After watching the campaign, Dhanya still reckons there isn’t a genuine understanding of what diversity and intersectionality actually mean among specific campaigners in this space.

“A lot of these white feminist advocates will repeatedly say things like “I care about diversity. There needs to be more First Nations voices. There needs to be more women of colour voices.” And yet I’ve not been able to observe substantial measurable action from those advocates to make that happen,” said Dhanya.

She believes there needs to be that follow through and the recognition that it isn’t always appropriate to just take centre stage.

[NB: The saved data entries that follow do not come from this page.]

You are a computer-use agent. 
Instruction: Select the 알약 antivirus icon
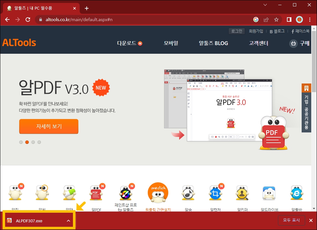click(x=69, y=193)
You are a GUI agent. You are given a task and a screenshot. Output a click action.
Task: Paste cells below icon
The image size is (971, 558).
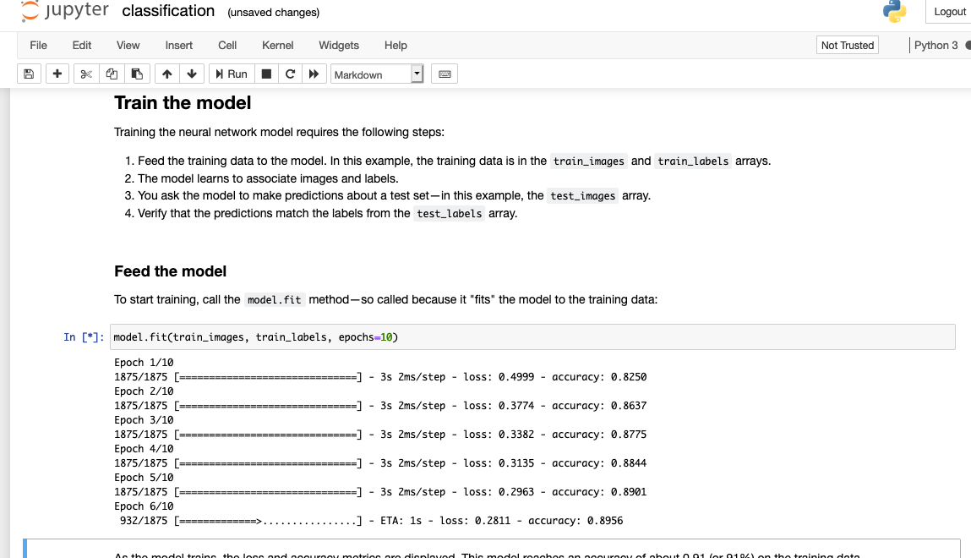[x=137, y=74]
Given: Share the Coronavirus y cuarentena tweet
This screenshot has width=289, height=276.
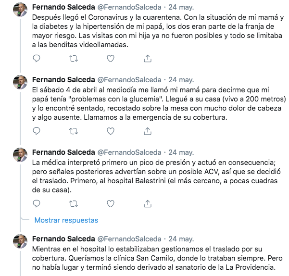Looking at the screenshot, I should [148, 59].
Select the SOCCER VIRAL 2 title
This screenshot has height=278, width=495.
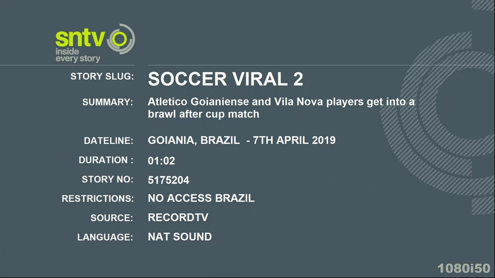[225, 79]
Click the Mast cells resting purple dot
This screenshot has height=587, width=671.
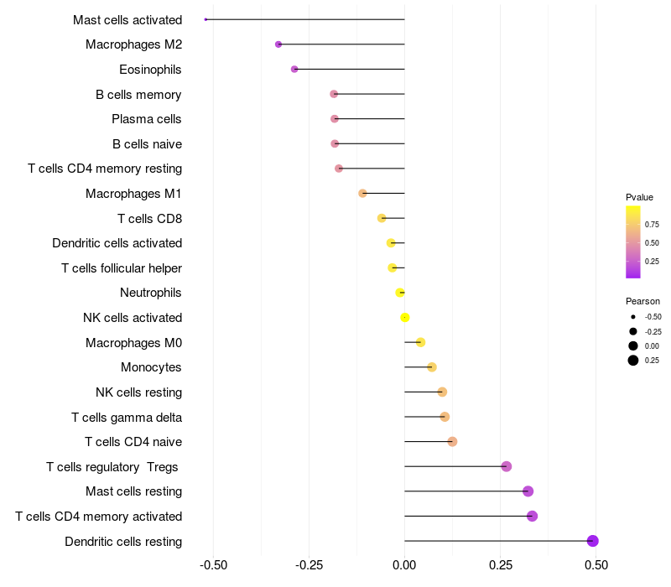[x=528, y=491]
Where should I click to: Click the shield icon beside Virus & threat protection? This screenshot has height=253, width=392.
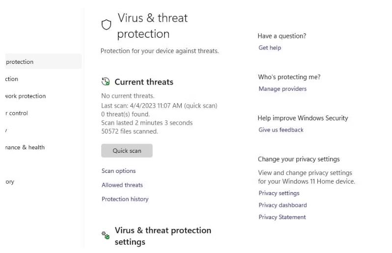pyautogui.click(x=106, y=25)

Media bias has meant that a lot of its reporting is being whitewashed and the intellectual property and labour of a lot of women of colour, First Nations women, and other marginalised gender voices has been completely eliminated, Dhanya points out.

Ashlee compares the campaign to what happened with the #MeToo Movement.

“It was a grassroots movement in the first instance created by a Black woman / for Black women in that space. The view was taken off the Black woman and focused on the white woman. Well, how come we have to get over it and then when it happens to women of privilege we, you know, join arms and create a movement?

This is our land. And yet we are still not considered equal to any other woman in Australia.”

Women can often fail to internalise and see that there is a legitimate critique of them and not take take that extra step back by examining the reasons that they’re in that position, Dhanya says.

She wants women to make sure that they’re being conscious of their privilege and using their privilege to benefit and centre other voices who would never have the advantage of being seen as an idealised victim, who everyone can agree was wronged.

“That isn’t to say that they don’t deserve recognition and acknowledgement, but it’s to say that things occur in a context. And I think that unless we see the nature of the damage of that degree of bias investigated from all of the different perspectives, nothing’s going to change.”